**Podany tekst**.
----------------
U mnie na blogu znowu o kwiatkach, eh...
Ostatnio zauważyłam, że co miesiąc relacjonuję co się dzieje w moim, kwiatowym ogrodzie.
Tak bardzo lubię fotografować kwiaty, podziwiać ich urodę, że całe dnie mogłabym przebywać w moim ogrodzie, wśród roślin kwitnących, upajać się nie tylko urodą, ale i zapachem,
a przy tym słuchać świergotu wróbli, które zadomowiły się pod dachem, w licznej koloni.
Czerwiec w tym roku jest bardzo upalny i suchy. Pogoda sprzyja większości roślinkom, aczkolwiek niektóre z nich szybko przekwitają. Przekwitły goździki brodate, babcine kwiatuszki, które bardzo lubię, ponieważ same się wysiewają, są odporne, mało wymagające i dlatego co roku zakwitają w różnych częściach ogrodu.
----------------
Wpisy o położeniu pozycji

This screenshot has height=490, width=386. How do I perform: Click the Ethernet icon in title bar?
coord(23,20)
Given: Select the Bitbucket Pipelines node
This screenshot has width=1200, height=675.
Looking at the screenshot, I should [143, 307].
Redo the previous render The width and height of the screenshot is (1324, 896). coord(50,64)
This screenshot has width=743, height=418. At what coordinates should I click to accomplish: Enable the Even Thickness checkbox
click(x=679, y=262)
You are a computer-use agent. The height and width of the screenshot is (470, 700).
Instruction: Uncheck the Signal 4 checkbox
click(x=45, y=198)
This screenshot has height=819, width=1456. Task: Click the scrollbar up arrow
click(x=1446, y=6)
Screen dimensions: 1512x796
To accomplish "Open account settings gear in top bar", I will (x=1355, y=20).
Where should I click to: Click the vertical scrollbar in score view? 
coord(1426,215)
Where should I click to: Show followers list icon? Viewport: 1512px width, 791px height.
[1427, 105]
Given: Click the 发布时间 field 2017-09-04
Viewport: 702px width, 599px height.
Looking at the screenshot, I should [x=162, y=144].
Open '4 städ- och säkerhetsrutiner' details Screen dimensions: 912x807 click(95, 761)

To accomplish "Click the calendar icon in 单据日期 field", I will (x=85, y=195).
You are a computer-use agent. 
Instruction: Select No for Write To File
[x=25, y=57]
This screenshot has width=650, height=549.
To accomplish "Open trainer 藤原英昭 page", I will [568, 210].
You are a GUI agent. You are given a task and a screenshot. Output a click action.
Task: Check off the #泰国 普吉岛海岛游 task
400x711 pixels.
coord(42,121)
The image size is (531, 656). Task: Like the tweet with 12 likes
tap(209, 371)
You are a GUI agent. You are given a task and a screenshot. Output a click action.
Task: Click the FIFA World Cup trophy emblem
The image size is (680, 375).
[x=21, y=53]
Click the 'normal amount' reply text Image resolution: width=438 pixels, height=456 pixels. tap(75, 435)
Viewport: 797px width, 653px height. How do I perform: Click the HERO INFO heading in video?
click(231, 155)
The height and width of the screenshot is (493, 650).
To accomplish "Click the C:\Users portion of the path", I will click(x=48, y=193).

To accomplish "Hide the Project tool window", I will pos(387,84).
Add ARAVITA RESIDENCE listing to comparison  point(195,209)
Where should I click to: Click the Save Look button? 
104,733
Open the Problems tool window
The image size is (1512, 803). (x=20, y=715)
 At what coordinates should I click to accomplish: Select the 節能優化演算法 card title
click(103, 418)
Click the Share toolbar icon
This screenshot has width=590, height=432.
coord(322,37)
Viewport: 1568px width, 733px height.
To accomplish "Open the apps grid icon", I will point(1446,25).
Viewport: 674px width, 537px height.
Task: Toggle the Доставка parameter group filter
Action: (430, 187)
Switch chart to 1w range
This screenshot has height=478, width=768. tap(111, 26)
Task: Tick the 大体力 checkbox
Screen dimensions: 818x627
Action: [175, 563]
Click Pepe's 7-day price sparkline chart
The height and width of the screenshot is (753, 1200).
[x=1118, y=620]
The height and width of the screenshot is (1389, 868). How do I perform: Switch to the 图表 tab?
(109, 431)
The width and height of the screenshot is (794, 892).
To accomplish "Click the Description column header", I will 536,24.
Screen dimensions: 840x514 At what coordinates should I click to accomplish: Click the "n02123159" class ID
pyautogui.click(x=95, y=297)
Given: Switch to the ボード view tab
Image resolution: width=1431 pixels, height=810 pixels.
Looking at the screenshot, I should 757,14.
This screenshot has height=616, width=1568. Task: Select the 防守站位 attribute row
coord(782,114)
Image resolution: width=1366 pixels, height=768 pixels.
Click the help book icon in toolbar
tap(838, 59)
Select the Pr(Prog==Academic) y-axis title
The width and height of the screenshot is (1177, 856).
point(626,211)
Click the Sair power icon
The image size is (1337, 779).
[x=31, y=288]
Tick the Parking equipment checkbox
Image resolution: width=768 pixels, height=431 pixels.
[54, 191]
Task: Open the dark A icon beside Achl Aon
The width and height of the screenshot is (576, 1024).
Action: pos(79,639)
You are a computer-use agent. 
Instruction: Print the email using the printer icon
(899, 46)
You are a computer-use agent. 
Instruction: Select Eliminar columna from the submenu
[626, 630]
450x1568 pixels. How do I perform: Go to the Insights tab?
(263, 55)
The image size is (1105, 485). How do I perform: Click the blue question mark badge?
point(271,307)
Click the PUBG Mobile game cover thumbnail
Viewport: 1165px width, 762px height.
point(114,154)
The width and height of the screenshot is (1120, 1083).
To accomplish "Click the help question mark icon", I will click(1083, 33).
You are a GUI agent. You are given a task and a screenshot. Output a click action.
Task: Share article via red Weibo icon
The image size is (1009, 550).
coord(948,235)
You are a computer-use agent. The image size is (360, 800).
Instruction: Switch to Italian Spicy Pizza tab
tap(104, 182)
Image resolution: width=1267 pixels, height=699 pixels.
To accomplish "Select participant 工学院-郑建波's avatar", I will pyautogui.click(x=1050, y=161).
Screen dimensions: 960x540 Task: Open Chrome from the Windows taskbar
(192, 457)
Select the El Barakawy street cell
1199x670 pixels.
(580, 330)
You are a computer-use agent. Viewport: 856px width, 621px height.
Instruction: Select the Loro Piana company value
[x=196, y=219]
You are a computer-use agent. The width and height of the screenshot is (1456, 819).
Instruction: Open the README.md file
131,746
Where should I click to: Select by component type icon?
----------------
**Wymagania zadania**. Przepisz dosłownie fragment tekstu o kwiatowym ogrodzie od słów „Tak bardzo lubię” aż do słów „w licznej koloni.” włącznie.

**Wynik końcowy**.
Tak bardzo lubię fotografować kwiaty, podziwiać ich urodę, że całe dnie mogłabym przebywać w moim ogrodzie, wśród roślin kwitnących, upajać się nie tylko urodą, ale i zapachem,
a przy tym słuchać świergotu wróbli, które zadomowiły się pod dachem, w licznej koloni.